Senate Minority Leader Chuck Schumer, Democrat from New York, said Wednesday that the GOP bill would “gut Medicaid” and force higher out-of-pocket costs on older people and others.

“We can expect today’s CBO analysis will likely show many of the same grave consequences,” he said.

In March, the budget office said the House legislation would increase premiums by an average 15 percent to 20 percent over the next two years, but push premiums 10 percent lower than they’d otherwise be by 2026. Many Republicans say their chief goal is to reduce premiums.

Besides premiums, other critical components of the value of health insurance are out-of-pocket costs and benefits.

Obama’s law included subsidies to help people with modest incomes cover their deductibles and copayments, and spelled out standard benefits like maternity services that insurers must provide. The House bill would eliminate the subsidies for deductibles and copayments, and let states greatly loosen Obama’s coverage requirements.

The House bill would reduce taxes by around $1 trillion over the coming decade, the budget office said, largely on higher-income people and health care industry firms. It would replace Obama’s tax subsidies for health insurance consumers, based mostly on income and premiums, with GOP tax credits geared more to people’s ages.

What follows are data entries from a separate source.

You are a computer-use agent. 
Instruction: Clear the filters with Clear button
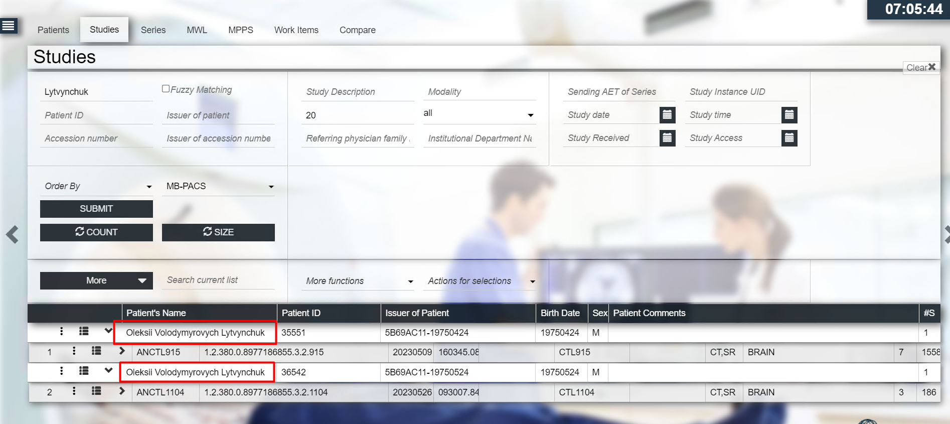(x=920, y=67)
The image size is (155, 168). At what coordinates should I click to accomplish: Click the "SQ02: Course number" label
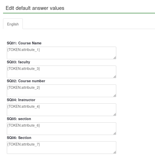(x=26, y=81)
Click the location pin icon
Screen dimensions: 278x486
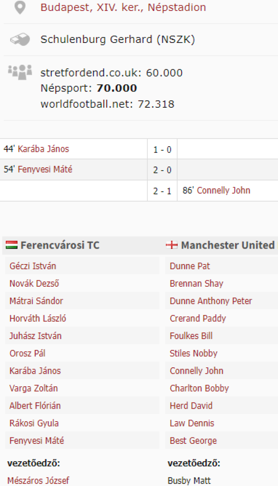pos(19,7)
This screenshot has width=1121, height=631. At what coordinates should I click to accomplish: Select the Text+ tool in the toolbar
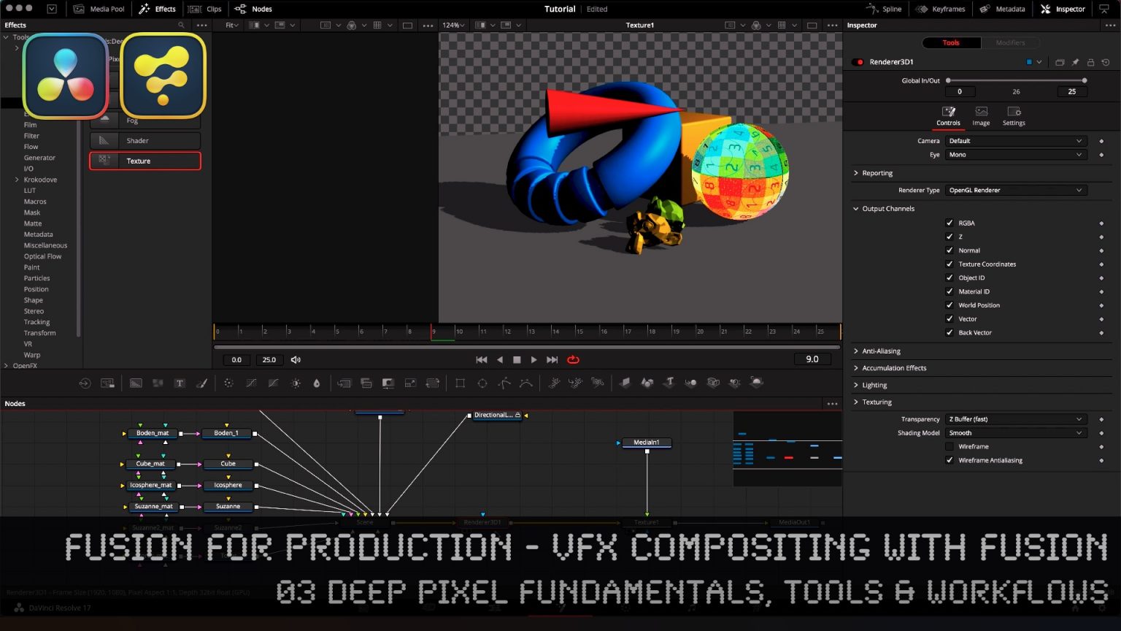coord(180,383)
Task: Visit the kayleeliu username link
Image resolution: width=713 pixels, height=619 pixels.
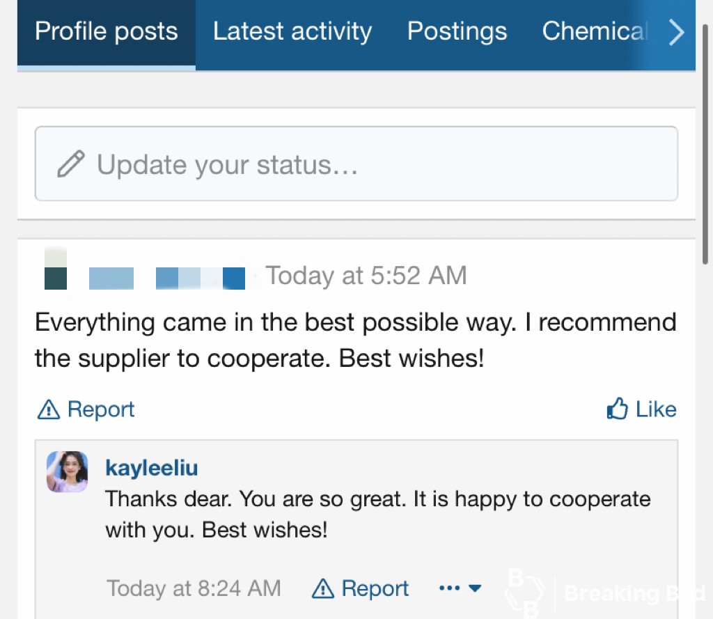Action: tap(151, 467)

Most of those losing coverage would be beneficiaries of Medicaid, the health care program for poor and disabled people, though people buying individual policies or getting coverage at work would also become uninsured. The last budget office report said the House bill would cut Medicaid by $839 billion over 10 years.

Erasing Obama’s health care law was a top promise of Donald Trump during his presidential campaign, and by congressional GOP candidates since its 2010 enactment.

But writing legislation that can pass with only Republican votes has proven agonizing. House Speaker Paul Ryan, Republican Wisconsin, canceled a March vote after opposition from party conservatives and moderates would have sealed its defeat, and the two wings of the GOP spent weeks blaming each other for the bill’s demise.

Meanwhile, the Trump administration released a report that found a doubling of average premiums for individually purchased coverage from 2013, just before Obama’s statute took effect, to this year.

The report from Health and Human Services looked at premiums in the 39 states served by HealthCare.gov, the online exchange for buying coverage. It found the average monthly premium increased from $224 in 2013 to $476 in 2017.

Before 2013, insurers were allowed to turn away people with health problems, and there was no federal requirement for a standard benefits package. Those two “Obamacare” changes made coverage more robust, but also increased the cost.